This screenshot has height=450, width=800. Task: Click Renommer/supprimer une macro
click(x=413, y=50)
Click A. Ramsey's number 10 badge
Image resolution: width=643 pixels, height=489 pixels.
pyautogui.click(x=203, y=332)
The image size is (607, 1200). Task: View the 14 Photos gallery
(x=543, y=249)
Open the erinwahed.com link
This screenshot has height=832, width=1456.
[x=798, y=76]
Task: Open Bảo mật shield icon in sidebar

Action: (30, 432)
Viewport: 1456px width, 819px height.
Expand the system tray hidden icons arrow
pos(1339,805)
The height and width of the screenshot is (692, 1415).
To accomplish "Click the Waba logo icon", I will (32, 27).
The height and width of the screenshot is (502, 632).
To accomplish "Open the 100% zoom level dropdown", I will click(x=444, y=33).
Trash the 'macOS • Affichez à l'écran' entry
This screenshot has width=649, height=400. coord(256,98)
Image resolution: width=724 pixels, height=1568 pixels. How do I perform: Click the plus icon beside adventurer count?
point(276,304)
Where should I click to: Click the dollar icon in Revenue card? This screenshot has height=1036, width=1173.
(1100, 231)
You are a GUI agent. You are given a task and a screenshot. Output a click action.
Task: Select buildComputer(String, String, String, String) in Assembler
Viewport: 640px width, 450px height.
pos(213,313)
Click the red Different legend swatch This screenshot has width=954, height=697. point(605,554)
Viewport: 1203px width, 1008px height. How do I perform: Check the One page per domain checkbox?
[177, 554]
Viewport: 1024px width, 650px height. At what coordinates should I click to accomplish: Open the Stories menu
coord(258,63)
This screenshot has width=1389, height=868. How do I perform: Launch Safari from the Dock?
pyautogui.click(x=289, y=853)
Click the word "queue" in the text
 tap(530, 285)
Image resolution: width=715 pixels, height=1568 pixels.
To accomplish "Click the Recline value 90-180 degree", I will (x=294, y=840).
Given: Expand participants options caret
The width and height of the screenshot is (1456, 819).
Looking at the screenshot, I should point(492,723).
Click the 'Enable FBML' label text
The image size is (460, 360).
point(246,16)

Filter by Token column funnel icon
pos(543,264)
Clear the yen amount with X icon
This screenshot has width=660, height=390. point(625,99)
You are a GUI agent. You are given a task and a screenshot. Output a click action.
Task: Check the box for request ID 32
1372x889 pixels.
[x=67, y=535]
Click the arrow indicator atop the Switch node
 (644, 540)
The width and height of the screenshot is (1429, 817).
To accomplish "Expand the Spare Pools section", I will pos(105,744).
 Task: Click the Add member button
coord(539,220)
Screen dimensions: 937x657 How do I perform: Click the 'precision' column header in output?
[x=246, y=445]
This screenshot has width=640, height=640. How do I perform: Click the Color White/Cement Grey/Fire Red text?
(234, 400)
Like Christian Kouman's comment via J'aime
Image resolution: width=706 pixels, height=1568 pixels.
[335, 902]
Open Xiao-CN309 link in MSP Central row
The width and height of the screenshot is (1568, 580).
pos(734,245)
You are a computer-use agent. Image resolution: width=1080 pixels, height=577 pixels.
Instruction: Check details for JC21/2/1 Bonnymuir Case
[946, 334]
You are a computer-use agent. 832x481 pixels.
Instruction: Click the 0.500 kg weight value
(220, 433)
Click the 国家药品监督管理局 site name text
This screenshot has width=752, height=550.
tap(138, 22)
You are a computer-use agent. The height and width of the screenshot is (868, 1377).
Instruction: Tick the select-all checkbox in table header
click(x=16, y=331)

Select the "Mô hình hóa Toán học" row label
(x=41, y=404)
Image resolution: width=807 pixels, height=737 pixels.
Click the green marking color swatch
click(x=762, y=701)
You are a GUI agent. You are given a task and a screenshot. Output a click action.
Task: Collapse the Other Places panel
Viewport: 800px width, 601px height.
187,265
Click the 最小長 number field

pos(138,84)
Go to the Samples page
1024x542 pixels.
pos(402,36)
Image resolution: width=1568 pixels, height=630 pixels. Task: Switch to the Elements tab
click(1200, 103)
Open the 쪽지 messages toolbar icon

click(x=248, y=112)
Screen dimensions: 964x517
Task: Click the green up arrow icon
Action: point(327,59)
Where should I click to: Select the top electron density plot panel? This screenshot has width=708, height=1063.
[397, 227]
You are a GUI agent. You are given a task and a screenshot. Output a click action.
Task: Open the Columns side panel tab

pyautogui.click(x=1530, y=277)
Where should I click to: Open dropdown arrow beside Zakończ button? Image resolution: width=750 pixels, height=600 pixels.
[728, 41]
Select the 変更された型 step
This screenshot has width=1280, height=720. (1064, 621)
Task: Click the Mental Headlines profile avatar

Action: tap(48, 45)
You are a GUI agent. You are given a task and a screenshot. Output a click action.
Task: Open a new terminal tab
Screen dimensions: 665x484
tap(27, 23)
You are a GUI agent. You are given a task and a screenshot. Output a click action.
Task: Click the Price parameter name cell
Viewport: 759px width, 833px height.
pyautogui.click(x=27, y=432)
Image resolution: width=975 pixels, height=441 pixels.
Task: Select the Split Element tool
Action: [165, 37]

────────

TO DO
Rewrite the lines starting at the one containing "Trash the 'macOS • Affichez à l'écran' entry" and ending at the one containing "(1100, 231)", changing "dollar icon" to "currency icon" and leaving everything else untouched. Return only those lines.

FINAL RESULT
Trash the 'macOS • Affichez à l'écran' entry
This screenshot has width=649, height=400. coord(256,98)
Image resolution: width=724 pixels, height=1568 pixels. How do I perform: Click the plus icon beside adventurer count?
point(276,304)
Where should I click to: Click the currency icon in Revenue card? This screenshot has height=1036, width=1173.
(1100, 231)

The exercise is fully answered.